What mileage is the DTM engine designed for?
For some 6,000 kilometers, in other words the total distance driven during the season.

The new turbo engine has a lot more power and higher torque than the old naturally aspirated V8 engine. What does this mean for the powertrain of the Audi RS 5 DTM?
The four-cylinder turbo power-plant delivers a higher output of more than 100 horsepower. The higher torque puts an additional load on the entire powertrain, too. Plus, the vibration behavior of the four-cylinder engine differs completely from that of the V8. That was a huge challenge in the development of the engine, as well as for our test rigs.

What changes have been made to the car as a result of the new turbo engine?
First of all, the V8 engine had a larger volume. It had a symmetric configuration with two cylinder banks and two exhaust tracts. The new turbo engine has four cylinders in line, the exhaust system and the turbocharger on the right and the intake system on the left. The entire front of the car had to be adapted to this new engine concept, for instance the position of the intercooler, the water and oil cooling systems, the pipes, as well as the optimal airflow to the engine.

How has the exhaust system changed?
On the V8, it used to be installed on the left and right, more or less symmetrically with a small offset. On the four-cylinder engine, it runs along the right-hand side up to about the car’s center.

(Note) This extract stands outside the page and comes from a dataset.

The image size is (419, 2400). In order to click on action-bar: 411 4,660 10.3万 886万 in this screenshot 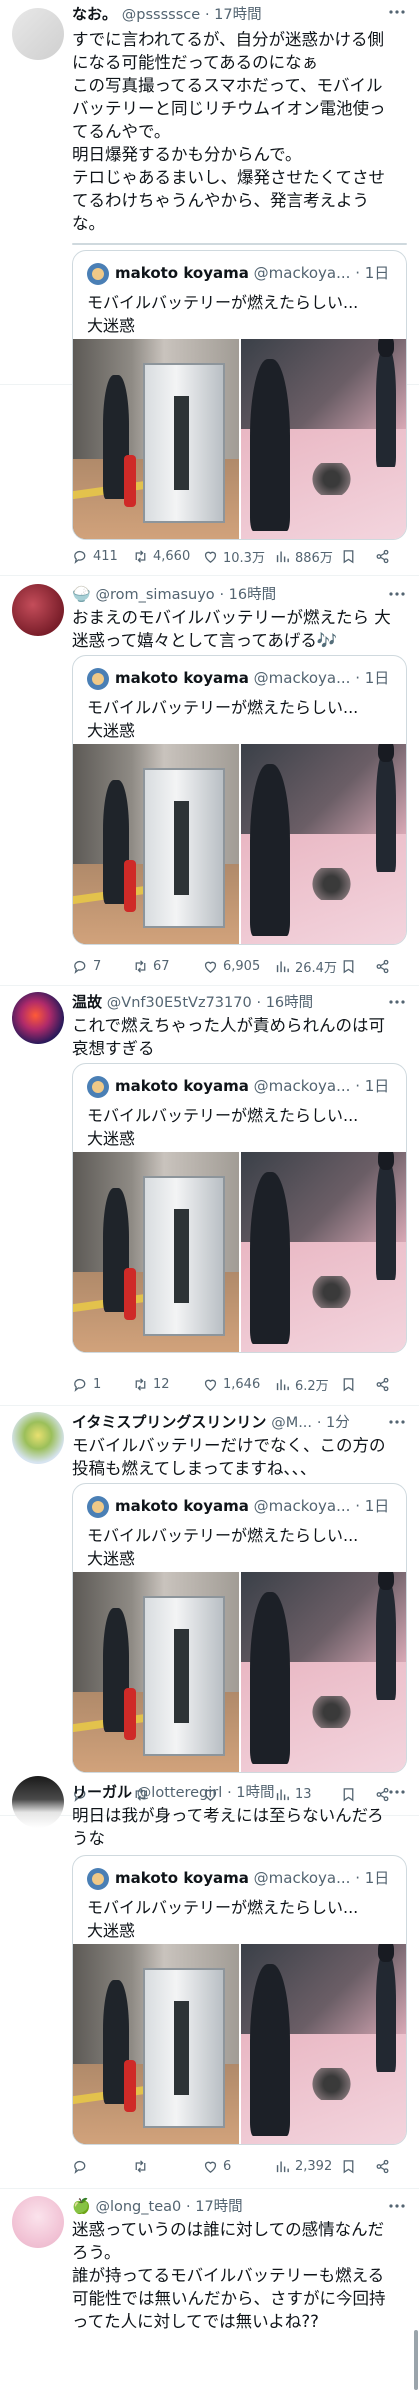, I will do `click(240, 556)`.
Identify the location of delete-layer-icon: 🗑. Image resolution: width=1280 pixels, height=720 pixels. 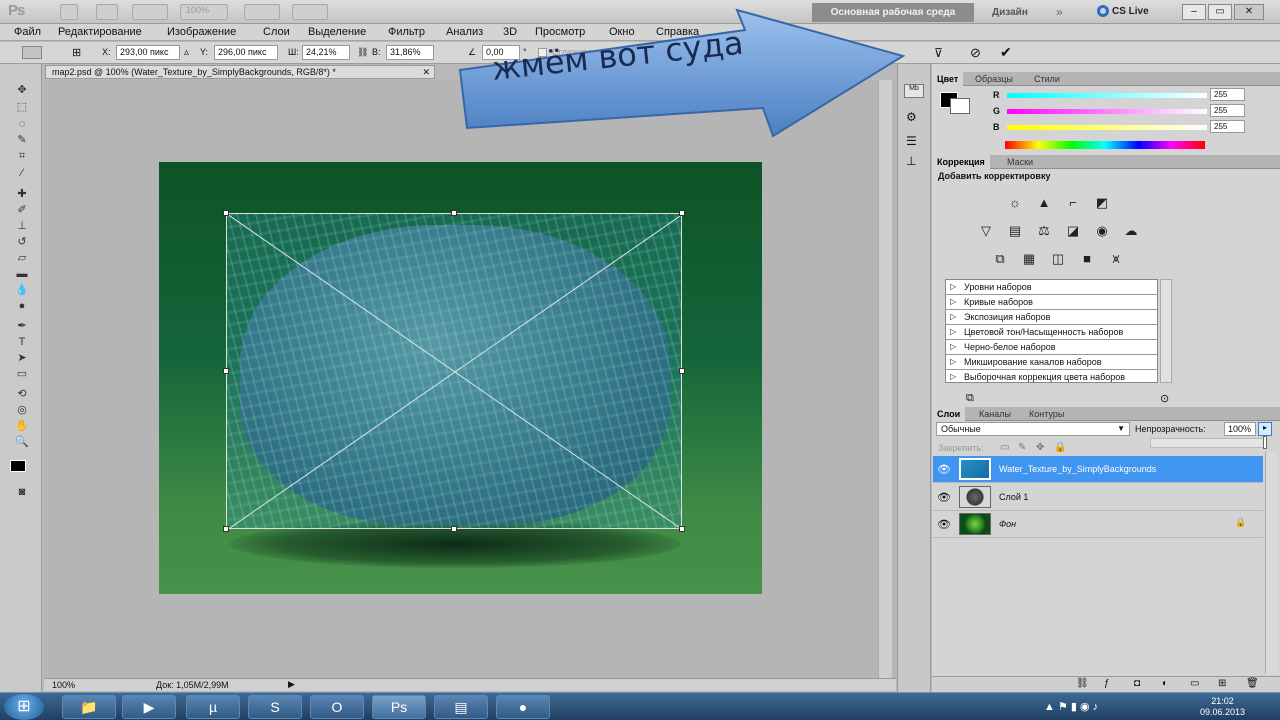
(1252, 684).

The new turbo engine is more compact and smaller. Is it lighter as well?
The engine is clearly lighter than the V8, although the minimum weight prescribed by the regulations always has to be taken into account, too. The V8 most recently weighed 148 kilograms, whereas the four-cylinder turbo only weighs 85. That’s a significant weight reduction, which almost exactly translates into the lower dry weight of the vehicle.

What about fuel consumption? You’re talking about a “high-efficiency engine” here.
Considering fuel consumption under full load, it’s initially higher. But we benefit from a disproportionately high output gain. That’s why we engine developers talk about specific consumption, which is a nexus between two variables by means of a formula. And that’s where the new four-cylinder turbo engine represents an all-new world. The entire team in Neckarsulm and Neuburg can be very proud of the fuel economy that has been achieved.

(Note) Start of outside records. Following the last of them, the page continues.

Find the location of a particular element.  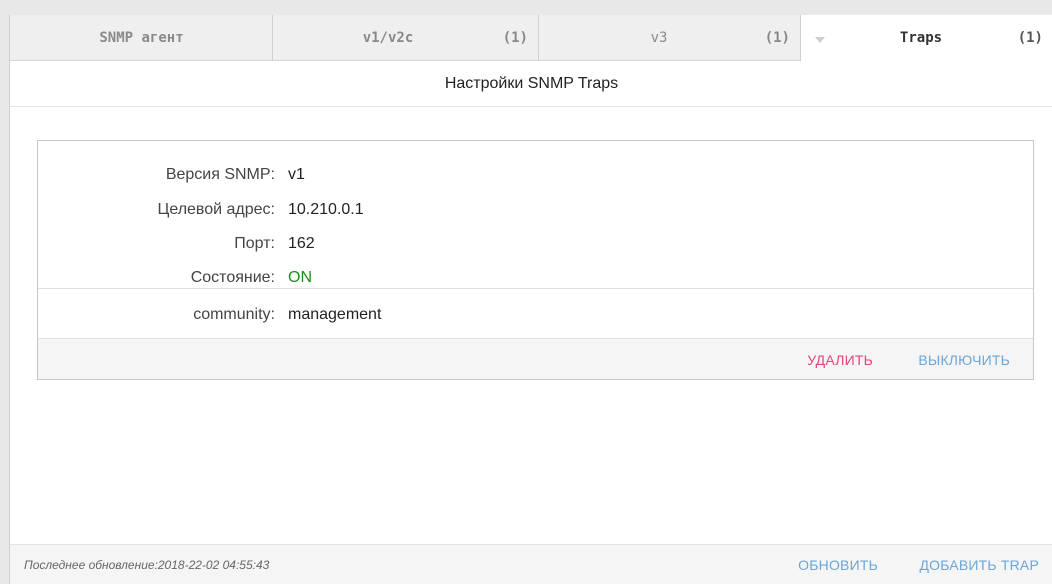

last-update-text: Последнее обновление:2018-22-02 04:55:43 is located at coordinates (147, 565).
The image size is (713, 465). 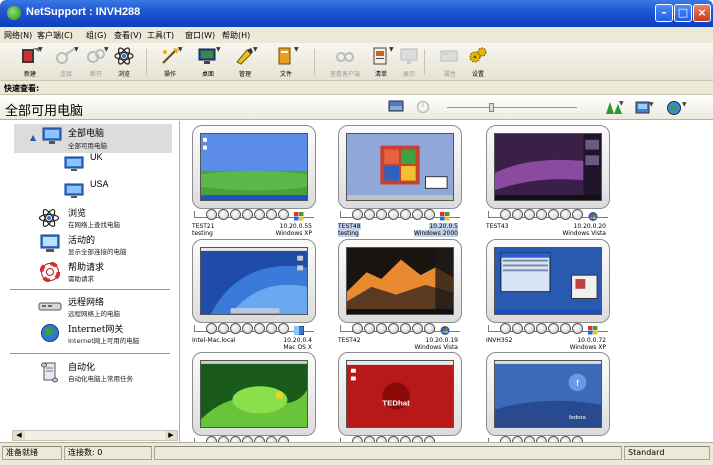 I want to click on sidebar-group-uk: UK, so click(x=84, y=162).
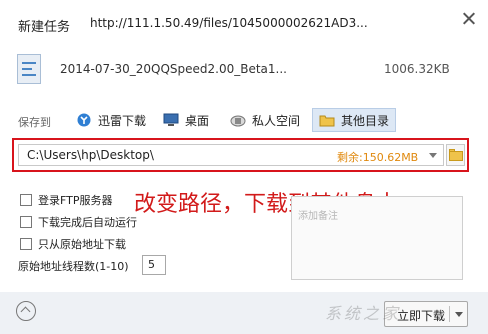 Image resolution: width=488 pixels, height=334 pixels. What do you see at coordinates (198, 120) in the screenshot?
I see `save-option-label: 桌面` at bounding box center [198, 120].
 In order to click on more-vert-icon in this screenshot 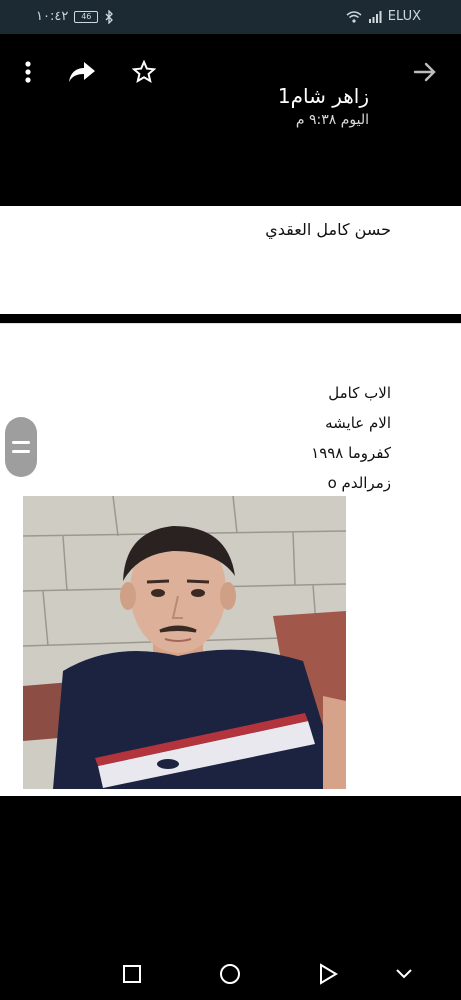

Does fuel consumption even matter at all in the DTM?
In the DTM, it’s actually a very important topic. The more fuel I’m able to save the faster and more performant I’ll be because I have to lug around less weight over the whole race distance. A highly efficient combustion process and low fuel consumption are decisive success factors.

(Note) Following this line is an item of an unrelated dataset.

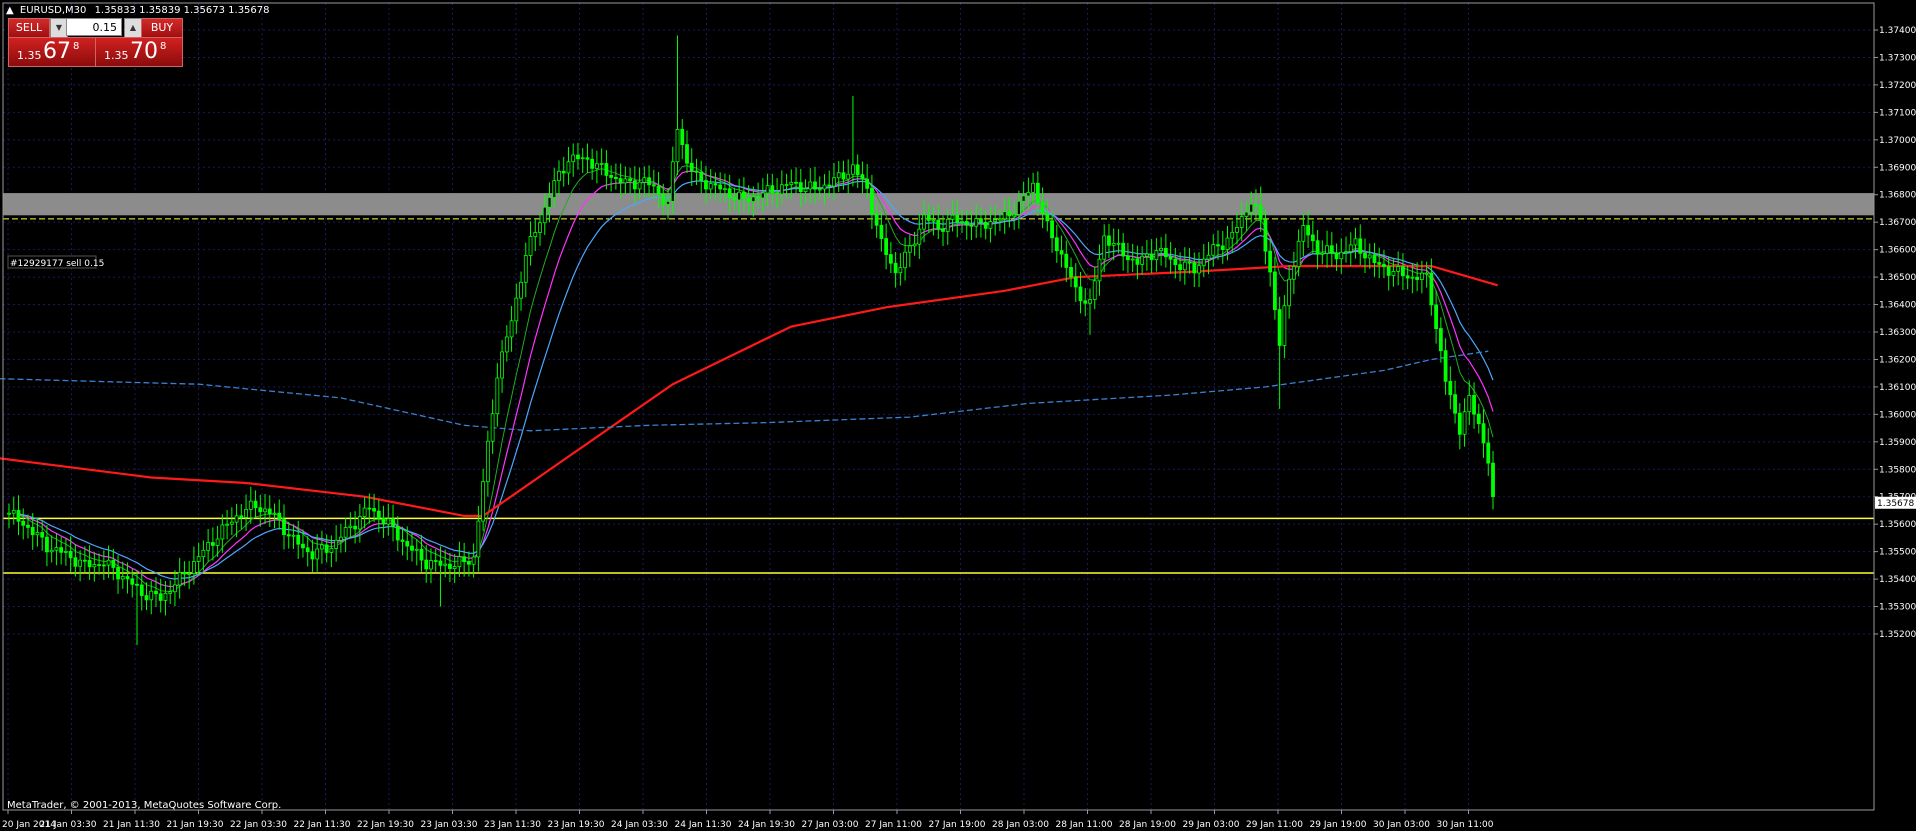  Describe the element at coordinates (29, 28) in the screenshot. I see `sell-button: SELL` at that location.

How does the push-to-pass system work that will be used for the first time in the DTM this year?
The V8 had an air restrictor, whereas the fuel supply is limited in the case of the turbo engine. A so-called fuel flow restrictor (FFR) ensures that a maximum of 95 kg of fuel per hour can be supplied to the engine. When the driver activates push-to-pass an additional 5 kg per hour is made available for five seconds via a bypass. This results in a boost of about 30 horsepower which the driver may use for overtaking or for achieving a better lap time. 30 horsepower doesn’t sound like a lot but posed a great technical challenge we had to master. However, I believe that push-to-pass in combination with the DRS wing and the altogether faster cars will deliver awesome racing to the fans. I’m really looking forward to it already.

Can you just “rev up” the power of a turbo engine for qualifying?
That’s not possible because the fuel supply is limited. However, it’s clear that the engines have to last for the full season, in other words for 6,000 kilometers. The question is, how closely you’d dare to go to the limit right in the first race at Hockenheim? After all, you want to reach the finale at Hockenheim without engine failure. That’s a difficult choice for all manufacturers and in qualifying may well make the difference between pole position and tenth on the grid.